It seems like every question on this topic is the difference between mysqli prepared statements and straight mysqli queries in PHP, but nothing on what to do when prepared statements don't meet your needs.
A prepared statement is certainly the way to go when performing a simple query:
$stmt = $connection->prepare("SELECT * FROM my_table WHERE id = ?");
But what about when things get more complicated? From the PHP manual:
However, [markers] are not allowed for identifiers (such as table or column names), in the select list that names the columns to be returned by a SELECT statement, or to specify both operands of a binary operator such as the = equal sign.
This becomes a problem with complicated queries that do need to specify both operands of a binary operator, or some of the other restrictions that mysqli_prepare has.
In my case, I need to perform some queries to return results for blog entries (This is a simplified example, my connection variable is actually a private property of a blog class, but you get the idea):
$query = $connection->query("SELECT * FROM my_table WHERE $field = '$search'");
In this example, the $field variable is what column to search by, and the $search variable is what to search for. This type of query is not possible with prepared statements.
I've done a lot of careful planning for functions such as these, and since I know that there are only X amount of columns to search by, I use conditionals to check that $field is equal to one of those columns, and mysqli_real_escape_string to escape any possible quote characters. But is this good practice? Based on what I've read and answers here on SO, you should always use prepared statements, but I have never seen complicated queries in those examples. Is there a better way to prevent SQL injection, a more advanced way to use prepared statements, or should I just stick to very careful validation here?
Yes and no: It is necessary to check the $field variable agains a white-list - that is the only way to prevent sql injection - but there is no point in using mysqli_real_escape_string on the $field variable. If your column name is a reserved word or starts for example with a number, you should quote it in backticks but that is it.

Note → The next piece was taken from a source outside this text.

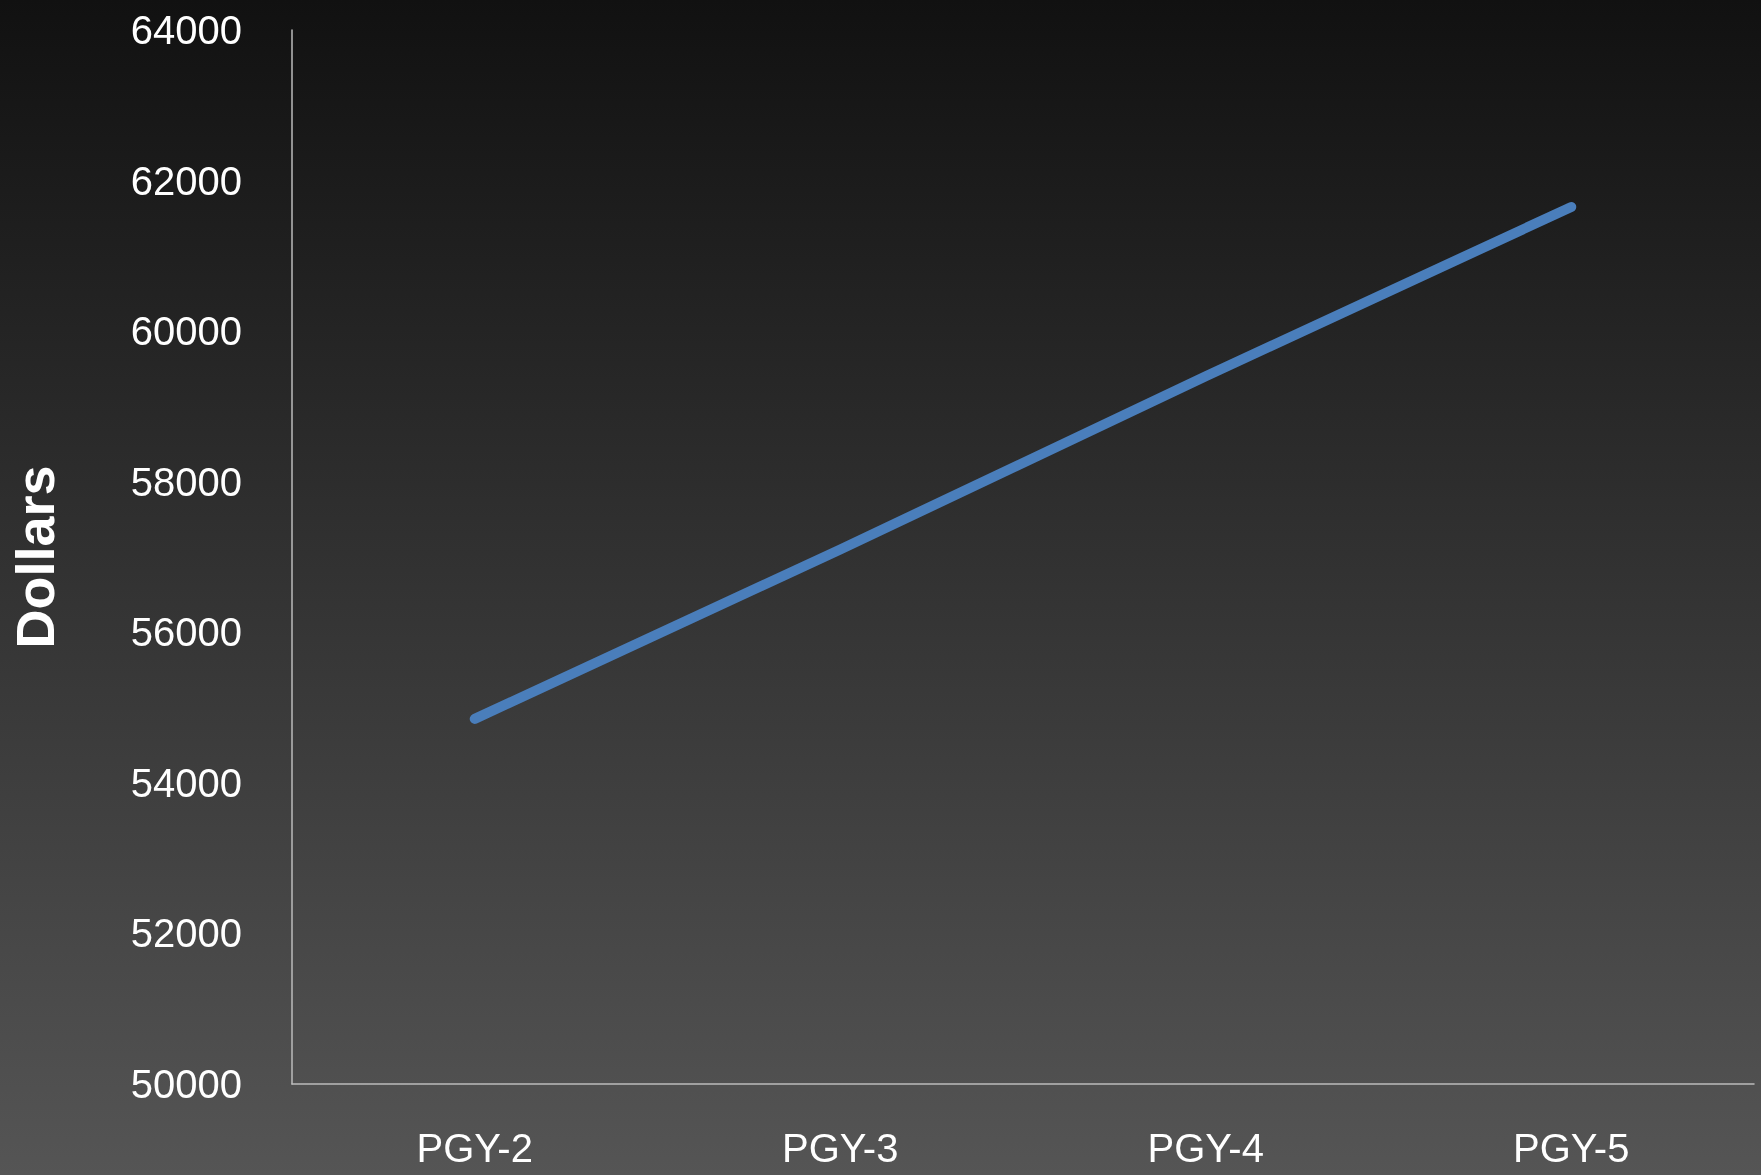 The height and width of the screenshot is (1175, 1761). Describe the element at coordinates (186, 30) in the screenshot. I see `y-tick-label: 64000` at that location.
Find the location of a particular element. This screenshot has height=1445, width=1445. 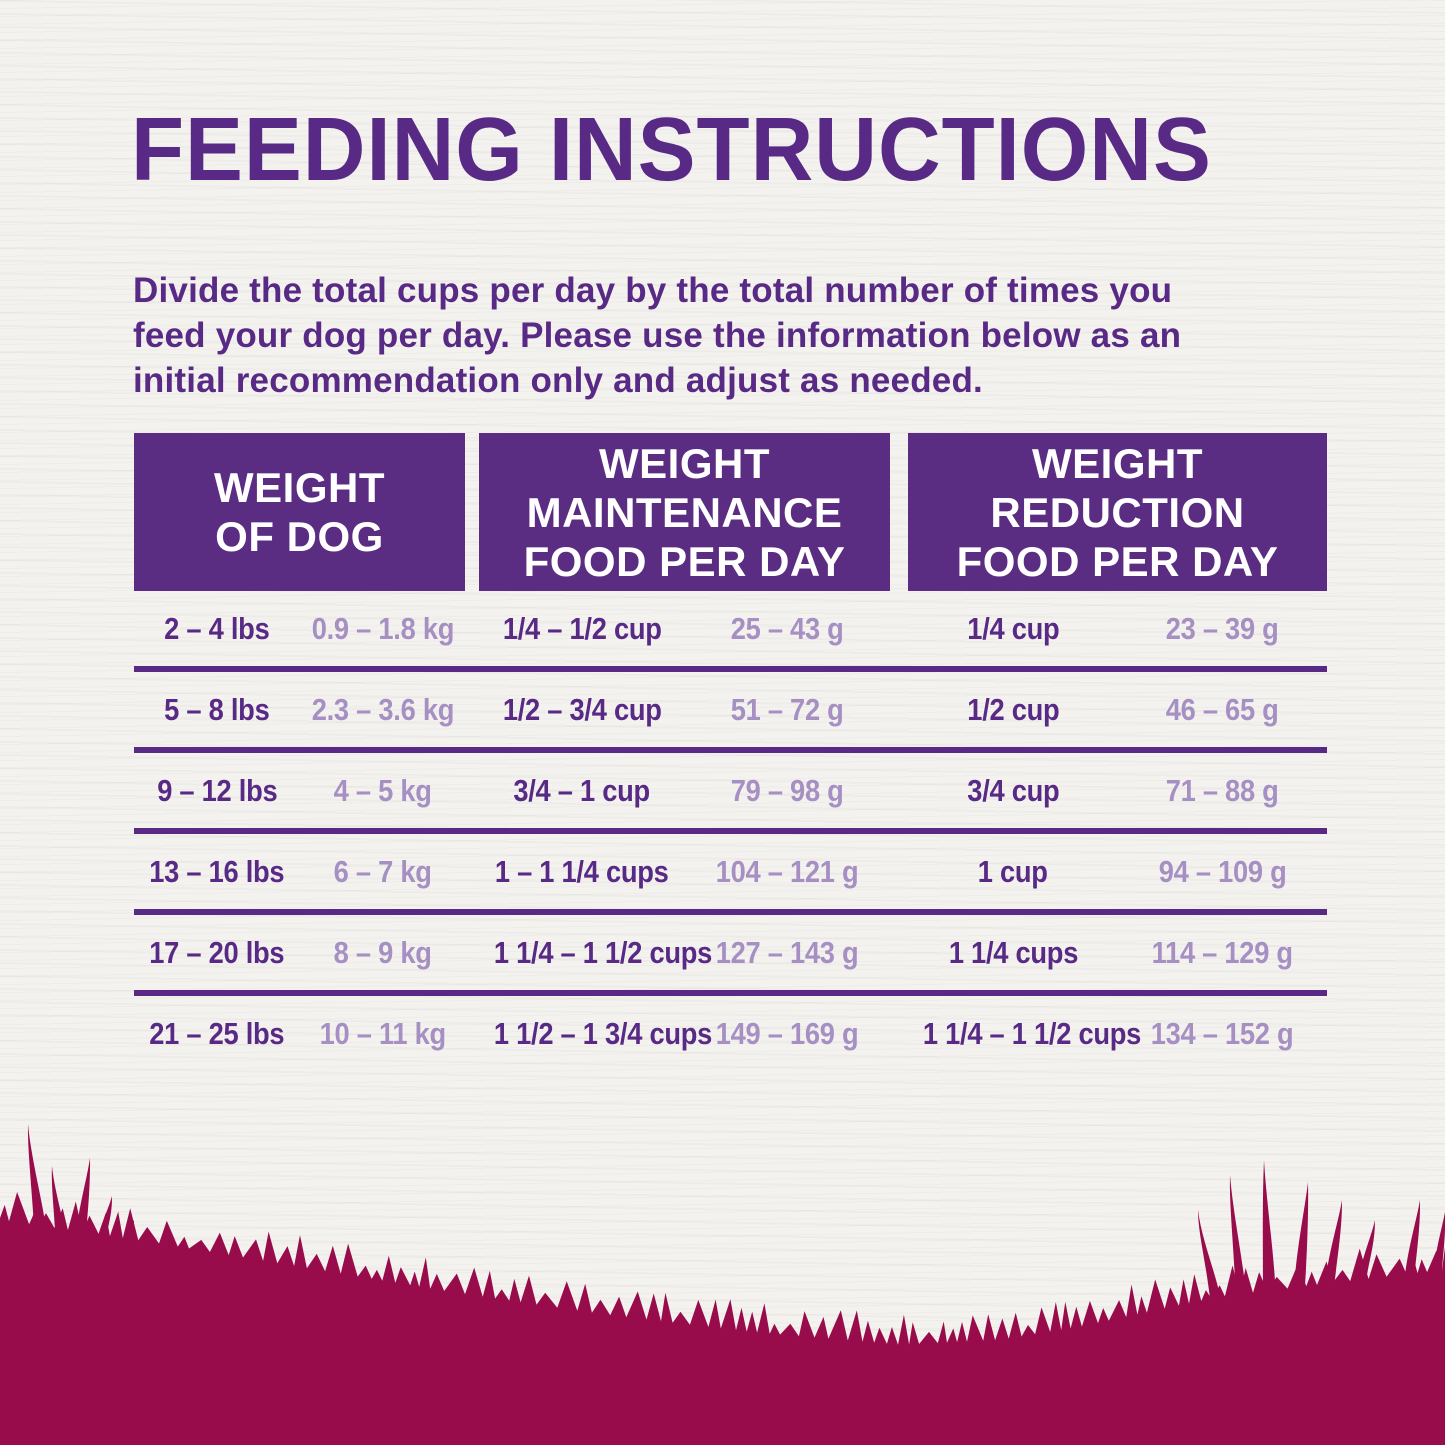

You should still use a prepared statement for the $search variable, although here mysqli_real_escape_string would also do (instead of a prepared statement, not both).
Regarding:
$query = $connection->query("SELECT * FROM my_table WHERE $field = '$search'");
This type of query is not possible with prepared statements.
It is possible to achieve this using prepared statements. As long as the input doesn't come from the client, it is (somewhat) safe to use concatenation on strings when you perform a query, for example:
'SELECT * FROM `my_table` WHERE `'.$field.'` = ?'
Note that I've included the ? marker for my prepared statement, and it won't break my query as long as $field is a valid column name.
However, it's a bad practice to do so, instead you should implement a switch or an if … else block if you want to perform your query on different column or table names. Example:
switch($columnId) {
case 0:
$q = 'SELECT * FROM `my_table` WHERE `column0` = ?';
break;
case 1:
$q = 'SELECT * FROM `my_table` WHERE `column1` = ?';
…
}
Update:
Or use a whitelist with your column names, as hakre suggests:
$columns = ['column0', 'column1', 'column2'];
$columnId = $_GET['column'];
if ( isset($columns[$columnId]) ) $field = $columnId;
else throw new Exception('Column not defined');
$q = 'SELECT * FROM `my_table` WHERE `'.$columns[$columnId].'` = ?';
Or
if ( isset($columns[$columnId]) ) $field = $columns[$columnId];
else throw new Exception('Column not defined');
$q = 'SELECT * FROM `my_table` WHERE `'.$field.'` = ?';
In this case I used a numeric index, you can use a key o whatever serves you better.
But if the input comes from the user you should always use prepared statements. It's either that or manually scape your strings.